Continuing on with the series of posts about SB 346 and changes to Georgia property tax law, here are a few miscellaneous items.
All assessment notices state-wide will all be on a uniform notice called PT 306 by the Department of Revenue. There will also be a uniform appeal form called PT 311 by the revenuers, but it is not mandatory that you use this appeal format. I have not found any links to these forms available for general consumption so I think they are still being finalized.
It used to be that only the owner on January 1 could appeal for that tax year. Now, whoever is the owner as of the last date to appeal is able to appeal the assessment.
If you are not satisfied with the result of your appeal to the Board of Tax Assessors, you can still appeal to the Board of Equalization, Arbitration, or a new Hearing Officer. The Hearing Officer will hear arguments on value and uniformity for non-homestead (not owner-occupied and receiving an exemption) properties with values greater than $1 million.
At any time during the appeal process (prior to circuit court) if you get a written value agreement signed with the assessors it will be subject to 299C of the tax code which means that if you don't sell the property or change it in any way the value will be kept (frozen) for three years.
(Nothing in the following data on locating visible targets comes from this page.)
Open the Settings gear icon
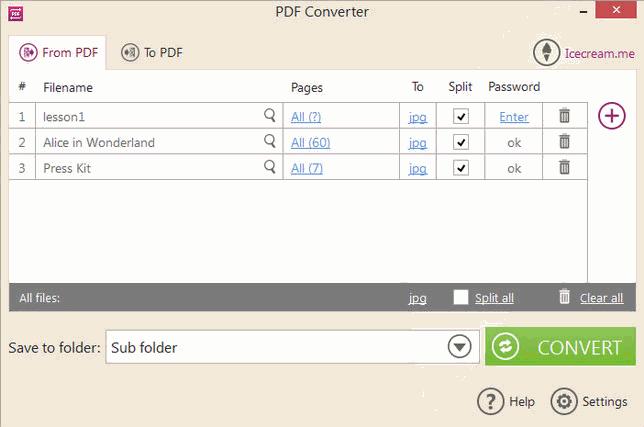Image resolution: width=644 pixels, height=427 pixels. 564,402
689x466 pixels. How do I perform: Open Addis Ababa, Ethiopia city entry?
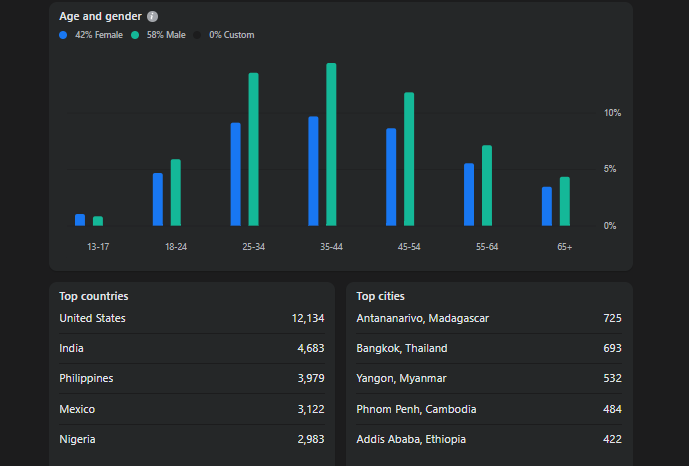tap(488, 439)
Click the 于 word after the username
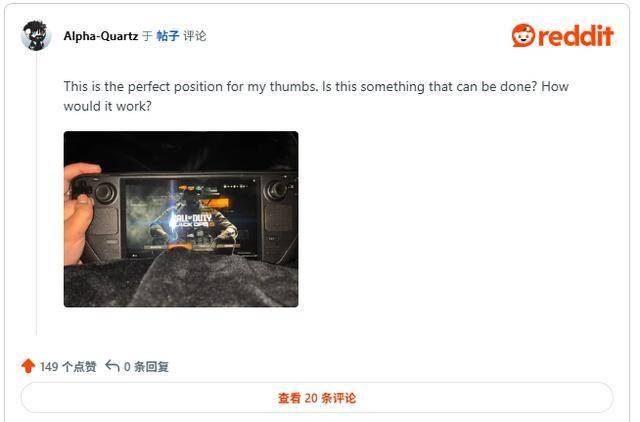This screenshot has width=640, height=422. pos(147,36)
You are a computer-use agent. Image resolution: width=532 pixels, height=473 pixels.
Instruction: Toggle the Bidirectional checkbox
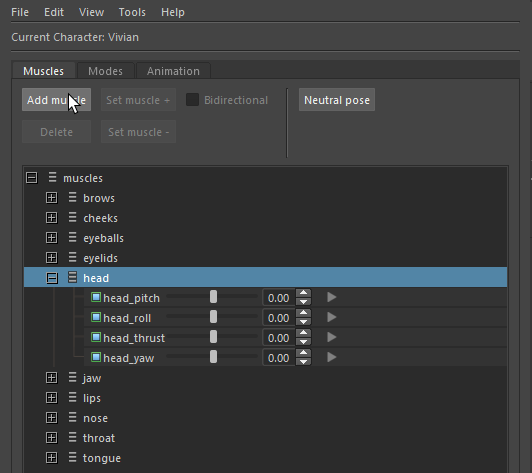(192, 100)
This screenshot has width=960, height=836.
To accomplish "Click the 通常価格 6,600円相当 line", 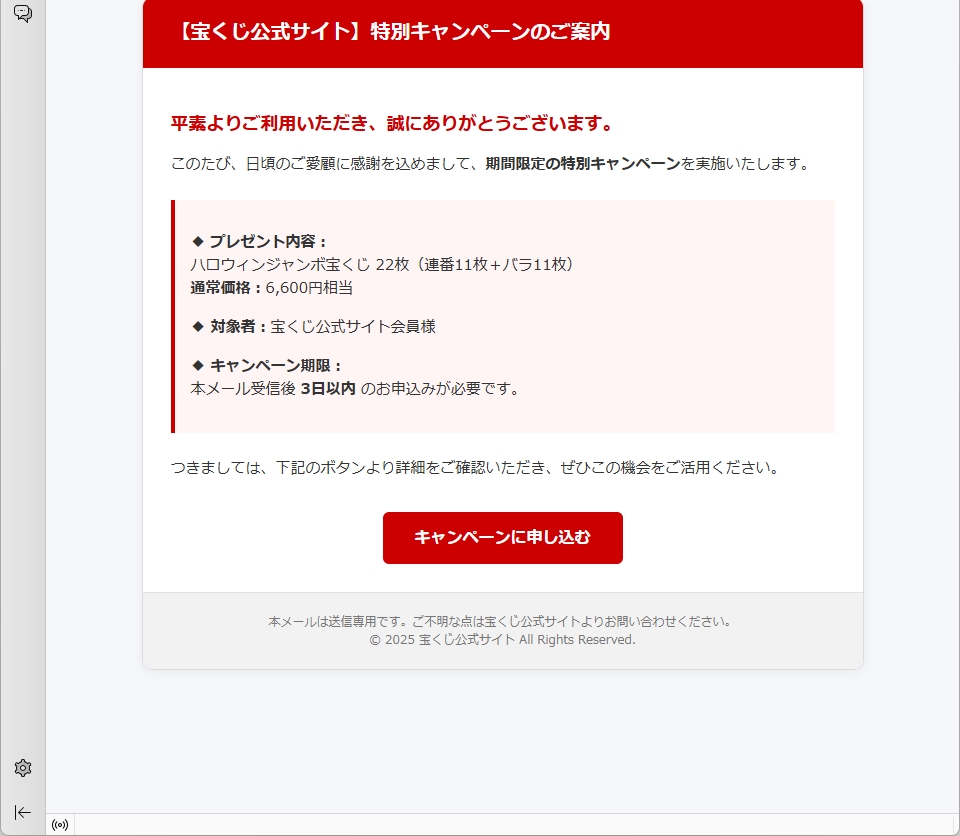I will pos(272,288).
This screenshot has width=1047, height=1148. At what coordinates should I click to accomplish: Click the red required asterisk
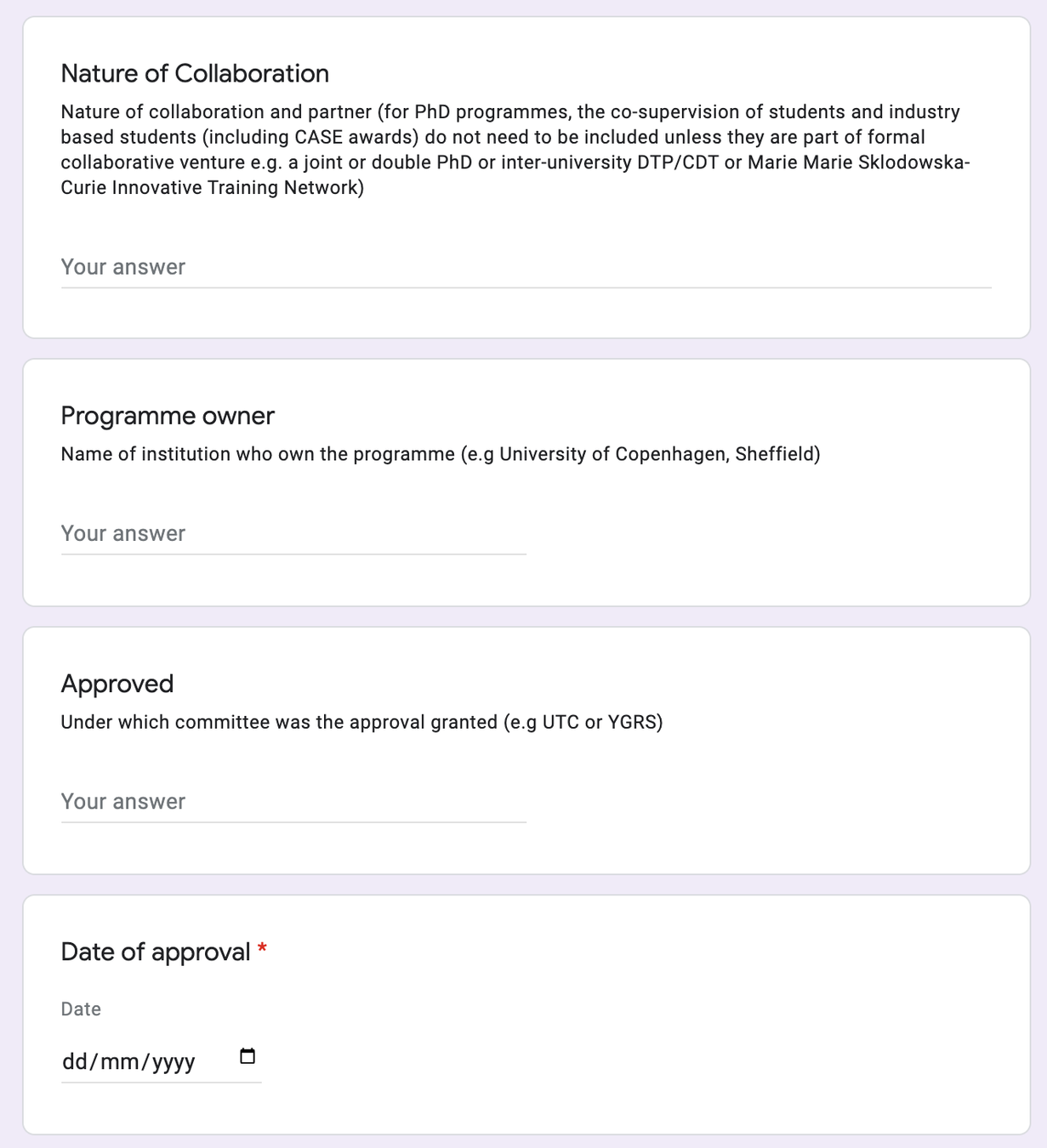263,949
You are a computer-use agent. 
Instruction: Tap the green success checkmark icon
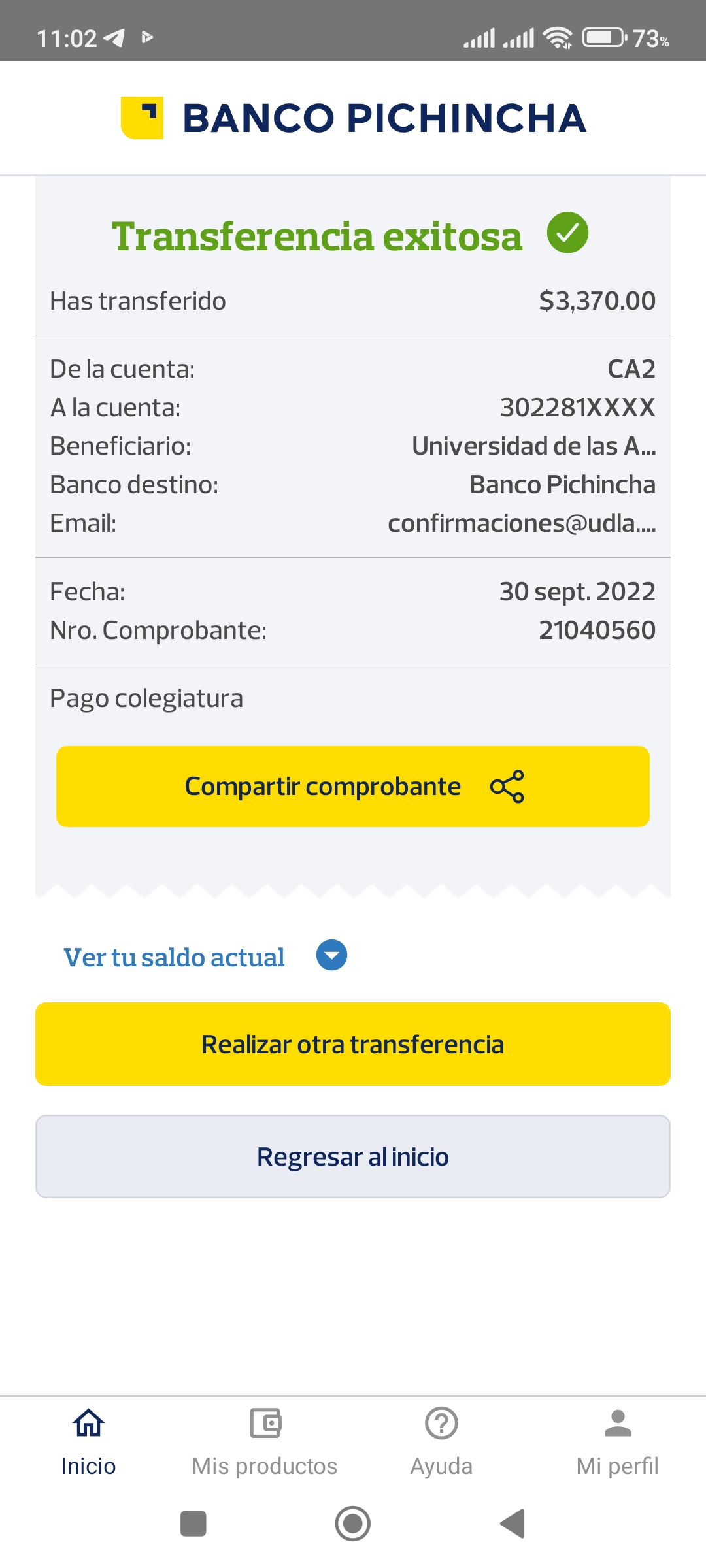tap(567, 233)
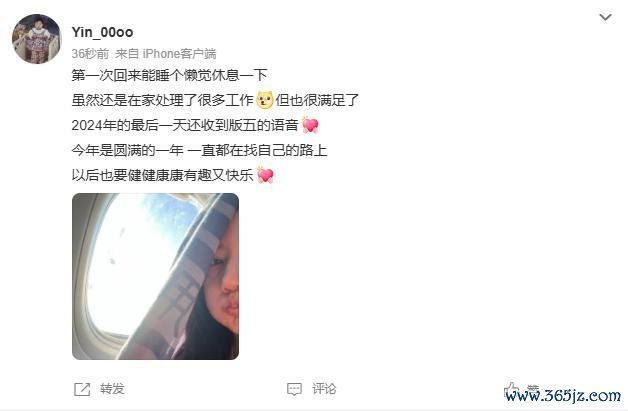Click the repost arrow icon
Viewport: 628px width, 411px height.
(x=82, y=389)
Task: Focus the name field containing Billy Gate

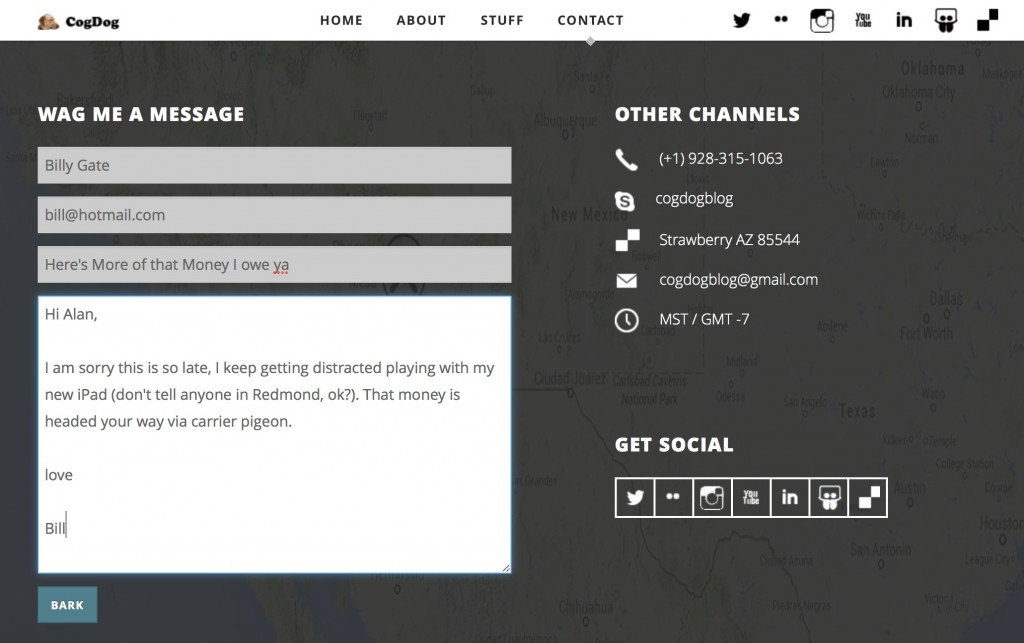Action: 274,165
Georgia Senate Bill 346 included many changes to the property tax law. Last time I addressed this subject I discussed the changes to the fair market value definition. The change discussed was the inclusion of distressed sales as comparable sales that must be considered.
SB 346 also mandates that a recent sale shall be considered the fair market value: The transaction amount of the most recent arm's length., bona fide sale in any year shall be the maximum allowable fair market value for the next taxable year.
So, if you bought your property in 2010 for $500,000 the maximum fair market value estimate the assessor can put on it for tax year 2011 is $500,000 which is a $200,000 assessment (40%).
The transaction amount can be adjusted for the following reasons:
1. Personal property included in the sale price
2. New improvements after the sale date
3. Additions to existing improvements after the sale date
4. Major remodeling/renovation after the sale
5. Land adjustments due to consolidations, zoning changes, etc.
Nothing in SB 346 says the assessors have to appraise your property for the sale price, just not above the sale price. If the assessors put your 100% market value at the sale price start looking at your neighbor's/competitior's assessments. Did they use the sale of your property to adjust the entire market area, or just your property? Equity is a valid argument when appealing your assessment in Georgia.
Last year the Georgia Legislature based Senate Bill 346 which was signed by the Governor. This sweeping change to property tax law was in response to what was seen as stonewalling on the part of assessors to address the collapse of the real estate market. Today I would like to address the changes to the Taxpayer's Return of Real Property.
The return of real property for taxation is a somewhat antiquated way of collecting data for real estate assessment purposes. The idea is to force property owners to let the assessor know what property attributes have changed over the course of a calendar year so the assessors can update their records and property values. The assessors can penalize you for not returning improvements to real property in a timely manner. However, during my four years working for the Fulton County Tax Assessors I never heard of anyone being penalized for not returning improvements to real property. The assessor's office is supposed to get copies of all building permits, which prompts them to visit the properties and correct the property description.
The Taxpayer's Return of Real Property form (PT-50R) was also used to generate an assessment notice. If you returned a value that the assessors did not agree with, they had to send you an assessment notice at their value that you could appeal. This was important because the way the Georgia property tax law read, you had to receive a notice before you could appeal in any tax year.
Apparently, the legislature considered striking the return of real property out of the tax code, but in the end they left it in. They did require, however, that every property owner receive a Georgia notice of assessment every year starting in 2011. That ends the need to file a real property return just so you can initiate an appeal, but leaves in the requirement that you do the assessor's job and tell them about the changes to your property (that they should already know about).